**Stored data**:
-*-*-
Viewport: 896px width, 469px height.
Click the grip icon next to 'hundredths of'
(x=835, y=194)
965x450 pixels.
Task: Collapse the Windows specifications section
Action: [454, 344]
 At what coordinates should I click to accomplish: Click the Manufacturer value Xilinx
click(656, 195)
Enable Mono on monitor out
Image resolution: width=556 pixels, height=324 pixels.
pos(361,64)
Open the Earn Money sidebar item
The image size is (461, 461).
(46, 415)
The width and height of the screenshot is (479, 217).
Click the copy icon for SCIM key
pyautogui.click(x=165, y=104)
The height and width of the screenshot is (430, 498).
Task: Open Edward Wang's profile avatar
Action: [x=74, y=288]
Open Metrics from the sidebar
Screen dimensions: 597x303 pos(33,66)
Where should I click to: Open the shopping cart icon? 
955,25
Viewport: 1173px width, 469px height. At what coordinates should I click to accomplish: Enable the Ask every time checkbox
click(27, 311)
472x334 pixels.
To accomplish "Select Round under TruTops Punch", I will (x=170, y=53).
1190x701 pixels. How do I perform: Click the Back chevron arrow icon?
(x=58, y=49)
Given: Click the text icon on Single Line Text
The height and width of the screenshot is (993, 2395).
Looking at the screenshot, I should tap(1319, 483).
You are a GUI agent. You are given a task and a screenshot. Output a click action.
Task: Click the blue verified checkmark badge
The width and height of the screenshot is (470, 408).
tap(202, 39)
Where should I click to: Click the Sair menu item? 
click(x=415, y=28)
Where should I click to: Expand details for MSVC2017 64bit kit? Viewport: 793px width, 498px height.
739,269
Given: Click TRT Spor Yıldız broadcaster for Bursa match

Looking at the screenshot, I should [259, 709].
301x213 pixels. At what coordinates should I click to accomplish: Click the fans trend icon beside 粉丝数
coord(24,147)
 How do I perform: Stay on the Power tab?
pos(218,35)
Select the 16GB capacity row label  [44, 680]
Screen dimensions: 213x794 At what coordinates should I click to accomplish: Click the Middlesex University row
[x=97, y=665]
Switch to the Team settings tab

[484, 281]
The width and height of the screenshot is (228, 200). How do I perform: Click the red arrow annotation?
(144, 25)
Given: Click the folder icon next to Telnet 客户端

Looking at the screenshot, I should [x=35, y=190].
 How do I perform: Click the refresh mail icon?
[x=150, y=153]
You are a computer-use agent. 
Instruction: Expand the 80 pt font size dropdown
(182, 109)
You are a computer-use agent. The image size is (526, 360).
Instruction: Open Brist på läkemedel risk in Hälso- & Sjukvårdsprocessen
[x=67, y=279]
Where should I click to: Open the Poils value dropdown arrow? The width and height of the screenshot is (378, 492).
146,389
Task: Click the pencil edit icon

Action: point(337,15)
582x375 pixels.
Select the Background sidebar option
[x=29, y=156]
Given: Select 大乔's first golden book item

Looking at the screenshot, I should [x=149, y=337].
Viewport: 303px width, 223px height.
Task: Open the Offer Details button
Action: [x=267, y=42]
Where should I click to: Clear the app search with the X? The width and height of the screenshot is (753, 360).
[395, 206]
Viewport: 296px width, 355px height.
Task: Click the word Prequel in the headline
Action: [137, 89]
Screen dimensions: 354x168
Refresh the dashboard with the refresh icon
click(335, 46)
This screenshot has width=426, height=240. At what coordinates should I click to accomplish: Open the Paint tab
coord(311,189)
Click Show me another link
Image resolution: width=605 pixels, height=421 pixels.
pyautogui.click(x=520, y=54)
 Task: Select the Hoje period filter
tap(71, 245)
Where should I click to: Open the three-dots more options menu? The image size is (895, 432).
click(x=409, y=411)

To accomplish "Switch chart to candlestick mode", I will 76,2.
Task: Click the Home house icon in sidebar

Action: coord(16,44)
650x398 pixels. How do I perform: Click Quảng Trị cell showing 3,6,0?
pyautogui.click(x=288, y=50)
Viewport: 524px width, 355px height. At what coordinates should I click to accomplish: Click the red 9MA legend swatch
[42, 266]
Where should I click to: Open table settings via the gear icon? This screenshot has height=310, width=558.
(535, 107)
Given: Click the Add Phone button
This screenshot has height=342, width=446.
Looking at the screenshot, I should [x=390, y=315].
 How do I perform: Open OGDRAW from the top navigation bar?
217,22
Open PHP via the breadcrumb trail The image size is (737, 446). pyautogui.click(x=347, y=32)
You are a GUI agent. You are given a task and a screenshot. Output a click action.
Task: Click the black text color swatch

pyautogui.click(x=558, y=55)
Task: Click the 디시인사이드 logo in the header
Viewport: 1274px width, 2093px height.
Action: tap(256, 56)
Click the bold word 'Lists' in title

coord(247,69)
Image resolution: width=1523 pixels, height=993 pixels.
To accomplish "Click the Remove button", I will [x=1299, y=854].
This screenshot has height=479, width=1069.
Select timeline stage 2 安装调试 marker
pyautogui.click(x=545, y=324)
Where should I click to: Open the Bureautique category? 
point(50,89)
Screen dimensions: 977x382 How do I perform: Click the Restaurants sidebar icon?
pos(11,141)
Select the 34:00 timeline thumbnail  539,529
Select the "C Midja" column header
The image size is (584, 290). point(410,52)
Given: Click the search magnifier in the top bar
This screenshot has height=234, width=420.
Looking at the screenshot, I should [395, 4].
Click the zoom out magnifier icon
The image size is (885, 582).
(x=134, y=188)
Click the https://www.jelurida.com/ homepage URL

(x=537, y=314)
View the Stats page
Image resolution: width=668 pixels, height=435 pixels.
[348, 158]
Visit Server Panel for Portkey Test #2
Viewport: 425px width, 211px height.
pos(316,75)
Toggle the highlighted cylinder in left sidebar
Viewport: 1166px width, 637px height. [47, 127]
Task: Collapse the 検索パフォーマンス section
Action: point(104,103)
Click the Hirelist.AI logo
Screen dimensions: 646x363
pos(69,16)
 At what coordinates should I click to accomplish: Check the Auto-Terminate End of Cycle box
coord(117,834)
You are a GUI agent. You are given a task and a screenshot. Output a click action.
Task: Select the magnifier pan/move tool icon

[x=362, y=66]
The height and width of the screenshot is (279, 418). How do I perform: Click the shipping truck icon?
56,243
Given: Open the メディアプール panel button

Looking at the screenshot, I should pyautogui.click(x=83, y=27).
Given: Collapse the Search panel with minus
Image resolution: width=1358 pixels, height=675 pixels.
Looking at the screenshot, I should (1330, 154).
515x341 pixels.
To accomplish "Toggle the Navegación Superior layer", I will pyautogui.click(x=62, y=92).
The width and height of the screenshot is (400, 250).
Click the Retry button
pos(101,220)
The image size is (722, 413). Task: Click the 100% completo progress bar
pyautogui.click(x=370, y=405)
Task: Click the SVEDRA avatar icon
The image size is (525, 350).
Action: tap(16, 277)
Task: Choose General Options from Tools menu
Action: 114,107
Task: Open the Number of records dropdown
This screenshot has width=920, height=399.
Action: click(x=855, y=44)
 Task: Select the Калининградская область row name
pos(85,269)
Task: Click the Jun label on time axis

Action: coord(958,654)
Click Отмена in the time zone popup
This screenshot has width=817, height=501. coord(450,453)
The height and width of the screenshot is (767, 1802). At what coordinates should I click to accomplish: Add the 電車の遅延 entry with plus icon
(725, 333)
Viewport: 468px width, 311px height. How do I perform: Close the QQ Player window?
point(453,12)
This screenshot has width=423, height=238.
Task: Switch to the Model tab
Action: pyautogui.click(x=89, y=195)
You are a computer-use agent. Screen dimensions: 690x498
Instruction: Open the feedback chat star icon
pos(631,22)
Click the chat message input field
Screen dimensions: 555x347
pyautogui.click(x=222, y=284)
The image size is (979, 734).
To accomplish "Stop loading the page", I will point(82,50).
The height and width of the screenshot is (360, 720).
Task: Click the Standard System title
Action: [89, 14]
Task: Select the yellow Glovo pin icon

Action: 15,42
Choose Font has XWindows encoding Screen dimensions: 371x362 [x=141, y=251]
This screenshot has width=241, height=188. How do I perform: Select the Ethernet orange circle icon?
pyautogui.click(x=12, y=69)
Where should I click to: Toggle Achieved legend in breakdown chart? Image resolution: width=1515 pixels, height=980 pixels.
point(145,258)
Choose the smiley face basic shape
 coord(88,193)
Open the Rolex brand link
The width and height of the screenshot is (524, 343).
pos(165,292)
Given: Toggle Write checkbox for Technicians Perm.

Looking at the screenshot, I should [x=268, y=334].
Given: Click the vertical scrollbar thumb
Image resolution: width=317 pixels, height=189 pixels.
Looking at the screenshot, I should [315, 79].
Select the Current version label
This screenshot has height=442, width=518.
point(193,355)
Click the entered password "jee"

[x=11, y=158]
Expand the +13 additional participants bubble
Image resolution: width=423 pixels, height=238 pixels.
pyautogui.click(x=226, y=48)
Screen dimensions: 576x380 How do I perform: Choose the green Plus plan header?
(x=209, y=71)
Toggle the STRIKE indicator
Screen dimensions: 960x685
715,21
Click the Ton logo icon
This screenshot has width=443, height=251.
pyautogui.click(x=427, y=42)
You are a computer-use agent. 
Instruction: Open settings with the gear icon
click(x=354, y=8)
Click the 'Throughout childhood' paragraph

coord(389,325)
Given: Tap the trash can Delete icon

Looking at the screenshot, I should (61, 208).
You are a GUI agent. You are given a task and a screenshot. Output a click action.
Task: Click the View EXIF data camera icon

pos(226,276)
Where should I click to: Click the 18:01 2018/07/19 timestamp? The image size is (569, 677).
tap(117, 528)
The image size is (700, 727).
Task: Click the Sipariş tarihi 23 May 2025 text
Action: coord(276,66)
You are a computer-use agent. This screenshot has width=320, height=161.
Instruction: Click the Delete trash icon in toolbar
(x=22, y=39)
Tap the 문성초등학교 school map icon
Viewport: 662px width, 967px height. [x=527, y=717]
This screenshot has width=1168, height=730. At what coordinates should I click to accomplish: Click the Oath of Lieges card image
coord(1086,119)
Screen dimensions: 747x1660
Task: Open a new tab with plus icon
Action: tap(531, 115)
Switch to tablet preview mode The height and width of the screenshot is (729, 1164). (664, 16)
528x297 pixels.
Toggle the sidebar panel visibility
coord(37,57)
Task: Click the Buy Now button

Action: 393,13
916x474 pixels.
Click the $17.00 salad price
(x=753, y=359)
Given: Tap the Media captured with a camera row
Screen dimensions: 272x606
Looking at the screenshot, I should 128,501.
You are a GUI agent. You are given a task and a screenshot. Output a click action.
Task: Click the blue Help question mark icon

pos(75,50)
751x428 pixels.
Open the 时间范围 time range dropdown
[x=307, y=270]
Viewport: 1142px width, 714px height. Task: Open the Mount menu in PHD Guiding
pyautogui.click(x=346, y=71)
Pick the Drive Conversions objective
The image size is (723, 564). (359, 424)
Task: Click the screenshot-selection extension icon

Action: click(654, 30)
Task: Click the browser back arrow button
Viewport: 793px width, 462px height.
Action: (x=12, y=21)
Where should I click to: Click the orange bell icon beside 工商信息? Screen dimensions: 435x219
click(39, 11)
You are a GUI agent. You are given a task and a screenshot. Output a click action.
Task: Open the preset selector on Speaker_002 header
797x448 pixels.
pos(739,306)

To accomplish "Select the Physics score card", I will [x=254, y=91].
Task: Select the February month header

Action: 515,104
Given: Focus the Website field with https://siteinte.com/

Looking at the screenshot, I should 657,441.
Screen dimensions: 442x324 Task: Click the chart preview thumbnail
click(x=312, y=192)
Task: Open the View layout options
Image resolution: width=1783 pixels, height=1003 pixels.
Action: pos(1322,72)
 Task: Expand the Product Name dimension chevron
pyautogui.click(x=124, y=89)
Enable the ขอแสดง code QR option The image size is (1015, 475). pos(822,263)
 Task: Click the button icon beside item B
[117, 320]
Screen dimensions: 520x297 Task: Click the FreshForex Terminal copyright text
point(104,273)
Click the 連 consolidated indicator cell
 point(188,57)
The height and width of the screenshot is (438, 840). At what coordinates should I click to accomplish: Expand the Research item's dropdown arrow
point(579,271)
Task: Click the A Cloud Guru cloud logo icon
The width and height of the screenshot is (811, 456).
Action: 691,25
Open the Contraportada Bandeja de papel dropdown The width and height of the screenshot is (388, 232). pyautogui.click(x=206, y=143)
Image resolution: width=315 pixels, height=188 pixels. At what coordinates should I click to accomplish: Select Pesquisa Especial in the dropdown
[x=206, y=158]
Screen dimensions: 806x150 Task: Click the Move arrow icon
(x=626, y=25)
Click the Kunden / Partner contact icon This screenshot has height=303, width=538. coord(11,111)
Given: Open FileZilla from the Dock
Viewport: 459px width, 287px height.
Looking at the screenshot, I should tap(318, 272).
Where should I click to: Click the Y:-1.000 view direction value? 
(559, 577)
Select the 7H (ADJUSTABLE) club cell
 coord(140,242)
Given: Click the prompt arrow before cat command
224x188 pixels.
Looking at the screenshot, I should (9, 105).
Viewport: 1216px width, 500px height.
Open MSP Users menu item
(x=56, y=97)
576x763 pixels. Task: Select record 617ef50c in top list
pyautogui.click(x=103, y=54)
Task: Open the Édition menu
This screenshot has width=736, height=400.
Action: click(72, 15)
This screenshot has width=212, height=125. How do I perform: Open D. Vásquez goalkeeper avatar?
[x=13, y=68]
-*-*-
Find every line of the data that includes the string "computer". Copy each of those lines.

You are a computer-use agent. 
You are a computer-use agent. The image size is (526, 360).
You are a computer-use agent. Screen dimensions: 690x498
You are a computer-use agent. 
You are a computer-use agent. This screenshot has width=320, height=161.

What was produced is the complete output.